The government has come out strongly to defend the Government-to-Government (G-to-G) fuel import arrangement, insisting the model remains critical in stabilizing fuel supply and shielding the economy from global market shocks.
Government Spokesperson Isaac Mwaura said the framework was introduced in 2022 at a time when Kenya was grappling with fuel shortages, rising pump prices, and limited access to foreign currency.
Addressing past fuel crises
According to Mwaura, the previous reliance on spot market purchases exposed the country to manipulation by market players, leading to artificial shortages and pressure on the US dollar.
“The system was vulnerable to manipulation, resulting in supply disruptions and increased demand for foreign exchange,” he said.
He explained that the G-to-G model eliminated middlemen by allowing Kenya to import fuel directly from global suppliers such as Saudi Aramco, ADNOC, and ENOC.
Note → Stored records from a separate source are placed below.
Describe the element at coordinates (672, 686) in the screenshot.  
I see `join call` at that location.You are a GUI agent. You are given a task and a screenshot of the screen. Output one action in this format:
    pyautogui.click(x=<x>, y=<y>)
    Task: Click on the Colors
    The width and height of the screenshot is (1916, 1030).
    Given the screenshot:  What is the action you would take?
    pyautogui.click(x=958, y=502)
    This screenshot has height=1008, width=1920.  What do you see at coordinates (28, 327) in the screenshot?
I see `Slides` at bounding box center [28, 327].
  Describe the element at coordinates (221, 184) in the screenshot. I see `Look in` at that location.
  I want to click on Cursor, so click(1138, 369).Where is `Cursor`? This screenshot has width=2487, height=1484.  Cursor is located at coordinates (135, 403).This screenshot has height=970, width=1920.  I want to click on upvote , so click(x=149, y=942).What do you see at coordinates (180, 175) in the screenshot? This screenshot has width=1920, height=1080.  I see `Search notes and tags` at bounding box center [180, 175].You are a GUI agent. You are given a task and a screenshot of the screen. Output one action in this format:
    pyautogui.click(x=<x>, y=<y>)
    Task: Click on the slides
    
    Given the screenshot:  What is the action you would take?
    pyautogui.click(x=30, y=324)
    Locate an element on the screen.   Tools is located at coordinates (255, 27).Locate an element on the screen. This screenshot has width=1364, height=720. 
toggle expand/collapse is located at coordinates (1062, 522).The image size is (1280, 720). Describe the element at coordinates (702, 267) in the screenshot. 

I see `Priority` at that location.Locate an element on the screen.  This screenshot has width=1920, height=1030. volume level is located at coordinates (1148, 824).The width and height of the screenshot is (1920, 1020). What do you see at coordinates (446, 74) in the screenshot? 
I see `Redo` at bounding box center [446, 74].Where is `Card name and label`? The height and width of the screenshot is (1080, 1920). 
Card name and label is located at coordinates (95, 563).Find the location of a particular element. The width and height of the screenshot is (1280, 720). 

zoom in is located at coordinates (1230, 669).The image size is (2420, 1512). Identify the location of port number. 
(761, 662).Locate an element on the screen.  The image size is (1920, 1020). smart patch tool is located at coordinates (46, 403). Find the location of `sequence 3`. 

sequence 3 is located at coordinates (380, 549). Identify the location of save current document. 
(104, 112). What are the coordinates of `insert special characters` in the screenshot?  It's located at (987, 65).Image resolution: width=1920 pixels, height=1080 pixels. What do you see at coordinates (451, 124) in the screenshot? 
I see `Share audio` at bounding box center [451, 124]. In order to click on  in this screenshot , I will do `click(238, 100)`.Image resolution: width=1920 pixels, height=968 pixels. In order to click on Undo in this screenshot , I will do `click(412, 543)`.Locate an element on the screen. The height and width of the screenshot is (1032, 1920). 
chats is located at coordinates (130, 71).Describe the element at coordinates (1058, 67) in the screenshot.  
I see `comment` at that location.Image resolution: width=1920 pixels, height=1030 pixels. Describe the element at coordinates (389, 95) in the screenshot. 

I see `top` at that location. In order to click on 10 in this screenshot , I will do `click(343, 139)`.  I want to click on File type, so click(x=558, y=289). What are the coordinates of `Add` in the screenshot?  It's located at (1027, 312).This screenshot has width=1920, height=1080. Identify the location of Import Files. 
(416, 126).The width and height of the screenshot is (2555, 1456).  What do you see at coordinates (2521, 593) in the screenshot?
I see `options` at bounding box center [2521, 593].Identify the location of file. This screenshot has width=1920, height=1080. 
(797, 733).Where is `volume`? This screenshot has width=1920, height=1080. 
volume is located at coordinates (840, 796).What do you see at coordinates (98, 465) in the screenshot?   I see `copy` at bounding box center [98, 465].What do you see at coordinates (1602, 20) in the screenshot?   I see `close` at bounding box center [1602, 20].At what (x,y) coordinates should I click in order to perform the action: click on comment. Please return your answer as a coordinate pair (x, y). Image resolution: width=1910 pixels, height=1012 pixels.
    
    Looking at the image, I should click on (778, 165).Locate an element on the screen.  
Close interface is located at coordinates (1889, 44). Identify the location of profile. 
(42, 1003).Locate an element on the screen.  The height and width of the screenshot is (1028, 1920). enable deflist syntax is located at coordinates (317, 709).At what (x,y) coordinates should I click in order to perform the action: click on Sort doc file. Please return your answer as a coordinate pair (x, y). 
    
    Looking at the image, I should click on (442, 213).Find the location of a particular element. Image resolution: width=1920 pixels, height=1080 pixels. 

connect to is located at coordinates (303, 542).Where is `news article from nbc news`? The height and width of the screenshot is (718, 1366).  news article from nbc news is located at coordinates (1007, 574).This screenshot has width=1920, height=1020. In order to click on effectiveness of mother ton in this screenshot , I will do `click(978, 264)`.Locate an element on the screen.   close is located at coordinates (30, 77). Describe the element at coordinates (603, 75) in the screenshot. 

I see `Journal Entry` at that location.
Bringing stability and predictability
Mwaura noted that the arrangement has introduced predictability in pricing and supply planning.
“This direct procurement model allows us to negotiate prices in advance and plan shipments efficiently,” he said.
He added that the system has ensured consistent fuel availability over the past three years, effectively ending the shortages that previously plagued the market.
Impact on the economy
The government argues that the G-to-G deal has also helped stabilize the Kenyan shilling by reducing speculative demand for dollars.
According to Mwaura, this has contributed to lower inflation and improved foreign exchange reserves.
He dismissed criticism of the programme, saying claims that it has not benefited Kenyans are misleading.
Responding to concerns and controversies
Addressing concerns surrounding the controversial MV Paloma shipment, Mwaura termed it an isolated case.
He said the cargo was excluded from fuel pricing calculations to protect consumers from higher costs, adding that most imports under the arrangement have been secured at favorable rates.
Measures to cushion consumers
Amid rising global fuel prices, the government says it has implemented several interventions to ease the burden on consumers.
Mwaura revealed that authorities stepped in to prevent diesel prices from exceeding KSh 230 per litre by deploying a KSh 6.2 billion stabilization fund through the Petroleum Development Levy.
In addition, the government temporarily reduced Value Added Tax (VAT) on petroleum products from 16 percent to 8 percent to lower pump prices.
Fuel subsidies also remain in place to cushion households and businesses, even as levies continue to support infrastructure projects such as road construction.
Why the G-to-G model still matters
Despite ongoing debate over fuel prices, the government maintains that the G-to-G framework offers a more stable and reliable system compared to previous models.
Officials say that while global oil prices remain volatile, the focus remains on ensuring steady supply while minimizing the impact on consumers.